I fell to my knees, screaming. “But Mom…Mommy I tried so hard for you. I just want you to be love me. I just wanted to make you proud, I did my very best without you, for Sophie, I tried to love her like you would have… I…” And then it hit me. “Trust no one, nothing, not even the friendly and familiar. The dream space is full of tricksters. They’ll keep you there forever if you let them. You’ll know a true friend by the feeling in your heart.” And then the gargoyle’s words: “Lie to us and your worst fear will manifest” My worst fear wasn’t losing my sister. My sister knew this world was temporary. My sister knew what real love is, and that I’d always find my way back to her, because I love her just like Mom did. My biggest fear was failing them. Failing Sophie as a stand in mother, and failing mom as a daughter.  

“You are not my Mother.” I told the figure. “My mother was full of warmth. My mother loved me. My mother would have been so proud of how I raised Sophie” The figure started to shriek. I stood up. “Even though we fought, even though she isn’t here to see it, my mother is proud of me.” I lifted my head high and walked toward the cottage as the figure backed up. Her face decayed, and melted away, and her dress turned to soot in the doorway. “My mother loved me.
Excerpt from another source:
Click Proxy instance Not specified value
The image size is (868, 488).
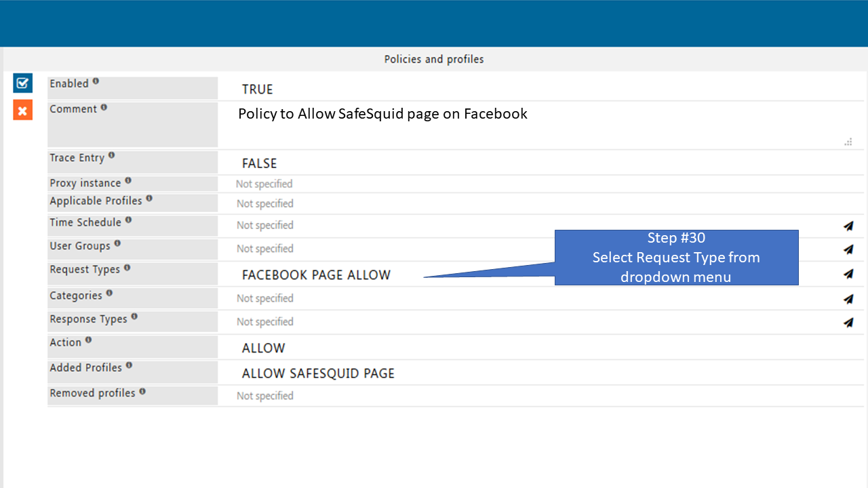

My mother was proud of me. My mother loved me.” I repeated to myself over and over. I had done it. I conquered my biggest fear. With confidence I slowly reached for the doorknob. Inside, a little girl was curled up in a ball on the floor, rocking herself back and forth. 

“Sophie is that you? Please be you.” I called to the girl. 

“GRETCHEN!” She screamed, wiping her tears on her filthy nightgown. She took a running leap and threw herself into my arms. 

“Wait! I yelled. Tell me something only the real Sophie would know. 

“Uhm. You’re my big sister, this is the dream space, we are NOT supposed to be here right now, and…and…” She let out a sob. “And I screwed up real bad Gretch. I’m so sorry.” She cried into my chest and I weaved my fingers into that honey blonde hair that matched mine. I felt it. The warmth in my heart that said I really was holding my baby sister. 

“It’s okay, Soph. This isn’t real. This place isn’t real. We never have to come back here again.” I took her hand. 

“Come on, we’ll ride this out together. Then let’s go home.”